Data to process:

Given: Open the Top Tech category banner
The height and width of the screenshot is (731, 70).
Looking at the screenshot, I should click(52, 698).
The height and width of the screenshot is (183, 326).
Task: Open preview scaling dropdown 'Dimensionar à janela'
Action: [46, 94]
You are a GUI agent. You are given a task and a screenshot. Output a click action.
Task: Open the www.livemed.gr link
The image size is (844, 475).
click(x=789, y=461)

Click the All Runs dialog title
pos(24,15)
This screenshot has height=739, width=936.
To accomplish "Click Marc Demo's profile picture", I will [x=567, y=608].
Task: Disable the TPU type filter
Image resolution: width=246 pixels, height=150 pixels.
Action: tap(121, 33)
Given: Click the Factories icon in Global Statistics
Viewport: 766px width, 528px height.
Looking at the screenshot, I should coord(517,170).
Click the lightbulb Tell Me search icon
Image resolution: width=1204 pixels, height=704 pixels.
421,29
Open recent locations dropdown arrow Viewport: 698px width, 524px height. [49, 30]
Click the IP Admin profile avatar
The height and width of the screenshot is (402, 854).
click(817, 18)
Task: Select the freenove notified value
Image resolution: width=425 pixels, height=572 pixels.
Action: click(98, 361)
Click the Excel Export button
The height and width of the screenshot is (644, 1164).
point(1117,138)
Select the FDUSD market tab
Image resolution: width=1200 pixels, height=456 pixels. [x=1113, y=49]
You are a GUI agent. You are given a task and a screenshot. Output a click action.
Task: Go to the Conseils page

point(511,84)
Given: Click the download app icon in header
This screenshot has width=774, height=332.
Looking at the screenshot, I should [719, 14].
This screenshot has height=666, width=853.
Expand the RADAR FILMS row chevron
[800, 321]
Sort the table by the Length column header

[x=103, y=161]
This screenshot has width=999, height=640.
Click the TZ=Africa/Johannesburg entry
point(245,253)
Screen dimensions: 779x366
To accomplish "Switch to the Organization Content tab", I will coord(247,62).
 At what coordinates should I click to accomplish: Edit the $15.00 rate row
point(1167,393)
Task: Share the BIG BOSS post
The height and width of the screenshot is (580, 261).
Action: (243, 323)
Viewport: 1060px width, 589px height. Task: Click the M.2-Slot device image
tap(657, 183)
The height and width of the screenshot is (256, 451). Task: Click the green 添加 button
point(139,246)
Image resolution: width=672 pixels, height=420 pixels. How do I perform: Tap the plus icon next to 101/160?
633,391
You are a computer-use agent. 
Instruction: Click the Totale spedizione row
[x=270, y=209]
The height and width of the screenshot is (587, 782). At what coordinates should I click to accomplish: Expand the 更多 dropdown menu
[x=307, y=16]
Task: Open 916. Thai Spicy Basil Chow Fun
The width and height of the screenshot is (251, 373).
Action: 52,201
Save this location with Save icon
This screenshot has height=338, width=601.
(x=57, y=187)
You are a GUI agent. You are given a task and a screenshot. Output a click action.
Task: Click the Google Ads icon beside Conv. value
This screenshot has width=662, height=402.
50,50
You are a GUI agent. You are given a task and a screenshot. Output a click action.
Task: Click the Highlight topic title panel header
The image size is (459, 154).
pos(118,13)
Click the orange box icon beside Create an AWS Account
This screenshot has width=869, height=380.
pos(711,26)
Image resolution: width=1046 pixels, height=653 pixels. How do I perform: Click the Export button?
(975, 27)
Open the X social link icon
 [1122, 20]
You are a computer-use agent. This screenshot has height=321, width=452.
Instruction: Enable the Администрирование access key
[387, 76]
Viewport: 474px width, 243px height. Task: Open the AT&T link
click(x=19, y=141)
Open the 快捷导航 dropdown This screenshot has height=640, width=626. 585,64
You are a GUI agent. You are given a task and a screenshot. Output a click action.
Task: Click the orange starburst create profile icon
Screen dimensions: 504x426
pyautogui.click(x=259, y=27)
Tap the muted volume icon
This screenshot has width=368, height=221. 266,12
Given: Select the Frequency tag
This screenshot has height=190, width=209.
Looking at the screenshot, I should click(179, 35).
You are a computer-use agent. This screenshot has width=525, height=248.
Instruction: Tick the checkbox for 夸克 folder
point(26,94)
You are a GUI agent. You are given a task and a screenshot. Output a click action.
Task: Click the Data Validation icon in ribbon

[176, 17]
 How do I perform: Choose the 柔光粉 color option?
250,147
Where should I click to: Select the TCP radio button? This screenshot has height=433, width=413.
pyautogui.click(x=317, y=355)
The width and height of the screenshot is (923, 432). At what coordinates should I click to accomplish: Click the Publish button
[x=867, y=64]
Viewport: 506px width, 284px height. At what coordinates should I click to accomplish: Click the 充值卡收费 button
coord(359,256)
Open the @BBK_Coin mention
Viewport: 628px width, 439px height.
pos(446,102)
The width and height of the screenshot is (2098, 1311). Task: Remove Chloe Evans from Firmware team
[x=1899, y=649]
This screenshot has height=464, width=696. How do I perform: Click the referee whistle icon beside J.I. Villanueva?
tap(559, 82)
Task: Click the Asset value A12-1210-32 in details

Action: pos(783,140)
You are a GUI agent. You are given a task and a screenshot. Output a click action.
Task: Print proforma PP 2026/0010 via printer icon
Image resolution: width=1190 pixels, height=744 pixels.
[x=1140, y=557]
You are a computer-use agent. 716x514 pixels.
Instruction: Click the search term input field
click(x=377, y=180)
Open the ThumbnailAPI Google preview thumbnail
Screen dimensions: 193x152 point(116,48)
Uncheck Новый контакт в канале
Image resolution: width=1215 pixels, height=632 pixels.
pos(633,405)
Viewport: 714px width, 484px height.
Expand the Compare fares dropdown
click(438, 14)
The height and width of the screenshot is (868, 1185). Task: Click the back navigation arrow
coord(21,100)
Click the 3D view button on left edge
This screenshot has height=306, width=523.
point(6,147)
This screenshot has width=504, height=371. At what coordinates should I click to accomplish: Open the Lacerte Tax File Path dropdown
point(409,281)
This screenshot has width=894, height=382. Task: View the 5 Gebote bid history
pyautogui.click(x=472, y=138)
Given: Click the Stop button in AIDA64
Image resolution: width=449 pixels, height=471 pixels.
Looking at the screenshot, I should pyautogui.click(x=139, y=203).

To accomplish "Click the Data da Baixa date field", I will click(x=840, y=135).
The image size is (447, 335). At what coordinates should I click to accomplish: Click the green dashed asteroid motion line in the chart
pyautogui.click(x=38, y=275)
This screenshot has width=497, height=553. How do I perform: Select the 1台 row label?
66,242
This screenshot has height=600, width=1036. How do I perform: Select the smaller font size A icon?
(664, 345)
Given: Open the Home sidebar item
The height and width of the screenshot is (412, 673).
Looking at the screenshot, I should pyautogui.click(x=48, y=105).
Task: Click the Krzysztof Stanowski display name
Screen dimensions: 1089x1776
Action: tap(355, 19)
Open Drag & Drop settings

What you have to do:
The lines above should be duplicated exactly.

Exercise solution:
Given: Open the Top Tech category banner
The height and width of the screenshot is (731, 70).
Looking at the screenshot, I should click(52, 698).
The height and width of the screenshot is (183, 326).
Task: Open preview scaling dropdown 'Dimensionar à janela'
Action: [46, 94]
You are a GUI agent. You are given a task and a screenshot. Output a click action.
Task: Open the www.livemed.gr link
The image size is (844, 475).
click(x=789, y=461)

Click the All Runs dialog title
pos(24,15)
This screenshot has height=739, width=936.
To accomplish "Click Marc Demo's profile picture", I will [x=567, y=608].
Task: Disable the TPU type filter
Image resolution: width=246 pixels, height=150 pixels.
Action: tap(121, 33)
Given: Click the Factories icon in Global Statistics
Viewport: 766px width, 528px height.
Looking at the screenshot, I should coord(517,170).
Click the lightbulb Tell Me search icon
Image resolution: width=1204 pixels, height=704 pixels.
421,29
Open recent locations dropdown arrow Viewport: 698px width, 524px height. [49, 30]
Click the IP Admin profile avatar
The height and width of the screenshot is (402, 854).
click(817, 18)
Task: Select the freenove notified value
Image resolution: width=425 pixels, height=572 pixels.
Action: click(98, 361)
Click the Excel Export button
The height and width of the screenshot is (644, 1164).
point(1117,138)
Select the FDUSD market tab
Image resolution: width=1200 pixels, height=456 pixels. [x=1113, y=49]
You are a GUI agent. You are given a task and a screenshot. Output a click action.
Task: Go to the Conseils page

point(511,84)
Given: Click the download app icon in header
This screenshot has width=774, height=332.
Looking at the screenshot, I should [719, 14].
This screenshot has height=666, width=853.
Expand the RADAR FILMS row chevron
[800, 321]
Sort the table by the Length column header

[x=103, y=161]
This screenshot has width=999, height=640.
Click the TZ=Africa/Johannesburg entry
point(245,253)
Screen dimensions: 779x366
To accomplish "Switch to the Organization Content tab", I will coord(247,62).
 At what coordinates should I click to accomplish: Edit the $15.00 rate row
point(1167,393)
Task: Share the BIG BOSS post
The height and width of the screenshot is (580, 261).
Action: (243, 323)
Viewport: 1060px width, 589px height. Task: Click the M.2-Slot device image
tap(657, 183)
The height and width of the screenshot is (256, 451). Task: Click the green 添加 button
point(139,246)
Image resolution: width=672 pixels, height=420 pixels. How do I perform: Tap the plus icon next to 101/160?
633,391
You are a computer-use agent. 
Instruction: Click the Totale spedizione row
[x=270, y=209]
The height and width of the screenshot is (587, 782). At what coordinates should I click to accomplish: Expand the 更多 dropdown menu
[x=307, y=16]
Task: Open 916. Thai Spicy Basil Chow Fun
The width and height of the screenshot is (251, 373).
Action: 52,201
Save this location with Save icon
This screenshot has height=338, width=601.
(x=57, y=187)
You are a GUI agent. You are given a task and a screenshot. Output a click action.
Task: Click the Google Ads icon beside Conv. value
This screenshot has width=662, height=402.
50,50
You are a GUI agent. You are given a task and a screenshot. Output a click action.
Task: Click the Highlight topic title panel header
The image size is (459, 154).
pos(118,13)
Click the orange box icon beside Create an AWS Account
This screenshot has width=869, height=380.
pos(711,26)
Image resolution: width=1046 pixels, height=653 pixels. How do I perform: Click the Export button?
(975, 27)
Open the X social link icon
 [1122, 20]
You are a computer-use agent. This screenshot has height=321, width=452.
Instruction: Enable the Администрирование access key
[387, 76]
Viewport: 474px width, 243px height. Task: Open the AT&T link
click(x=19, y=141)
Open the 快捷导航 dropdown This screenshot has height=640, width=626. 585,64
You are a GUI agent. You are given a task and a screenshot. Output a click action.
Task: Click the orange starburst create profile icon
Screen dimensions: 504x426
pyautogui.click(x=259, y=27)
Tap the muted volume icon
This screenshot has width=368, height=221. 266,12
Given: Select the Frequency tag
This screenshot has height=190, width=209.
Looking at the screenshot, I should click(179, 35).
You are a computer-use agent. This screenshot has width=525, height=248.
Instruction: Tick the checkbox for 夸克 folder
point(26,94)
You are a GUI agent. You are given a task and a screenshot. Output a click action.
Task: Click the Data Validation icon in ribbon

[176, 17]
 How do I perform: Choose the 柔光粉 color option?
250,147
Where should I click to: Select the TCP radio button? This screenshot has height=433, width=413.
pyautogui.click(x=317, y=355)
The width and height of the screenshot is (923, 432). At what coordinates should I click to accomplish: Click the Publish button
[x=867, y=64]
Viewport: 506px width, 284px height. At what coordinates should I click to accomplish: Click the 充值卡收费 button
coord(359,256)
Open the @BBK_Coin mention
Viewport: 628px width, 439px height.
pos(446,102)
The width and height of the screenshot is (2098, 1311). Task: Remove Chloe Evans from Firmware team
[x=1899, y=649]
This screenshot has height=464, width=696. How do I perform: Click the referee whistle icon beside J.I. Villanueva?
tap(559, 82)
Task: Click the Asset value A12-1210-32 in details

Action: pos(783,140)
You are a GUI agent. You are given a task and a screenshot. Output a click action.
Task: Print proforma PP 2026/0010 via printer icon
Image resolution: width=1190 pixels, height=744 pixels.
[x=1140, y=557]
You are a computer-use agent. 716x514 pixels.
Instruction: Click the search term input field
click(x=377, y=180)
Open the ThumbnailAPI Google preview thumbnail
Screen dimensions: 193x152 point(116,48)
Uncheck Новый контакт в канале
Image resolution: width=1215 pixels, height=632 pixels.
pos(633,405)
Viewport: 714px width, 484px height.
Expand the Compare fares dropdown
click(438, 14)
The height and width of the screenshot is (868, 1185). Task: Click the back navigation arrow
coord(21,100)
Click the 3D view button on left edge
This screenshot has height=306, width=523.
point(6,147)
This screenshot has width=504, height=371. At what coordinates should I click to accomplish: Open the Lacerte Tax File Path dropdown
point(409,281)
This screenshot has width=894, height=382. Task: View the 5 Gebote bid history
pyautogui.click(x=472, y=138)
Given: Click the Stop button in AIDA64
Image resolution: width=449 pixels, height=471 pixels.
Looking at the screenshot, I should pyautogui.click(x=139, y=203).

To accomplish "Click the Data da Baixa date field", I will click(x=840, y=135).
The image size is (447, 335). At what coordinates should I click to accomplish: Click the green dashed asteroid motion line in the chart
pyautogui.click(x=38, y=275)
This screenshot has width=497, height=553. How do I perform: Select the 1台 row label?
66,242
This screenshot has height=600, width=1036. How do I perform: Select the smaller font size A icon?
(664, 345)
Given: Open the Home sidebar item
The height and width of the screenshot is (412, 673).
Looking at the screenshot, I should pyautogui.click(x=48, y=105).
Task: Click the Krzysztof Stanowski display name
Screen dimensions: 1089x1776
Action: tap(355, 19)
Open Drag & Drop settings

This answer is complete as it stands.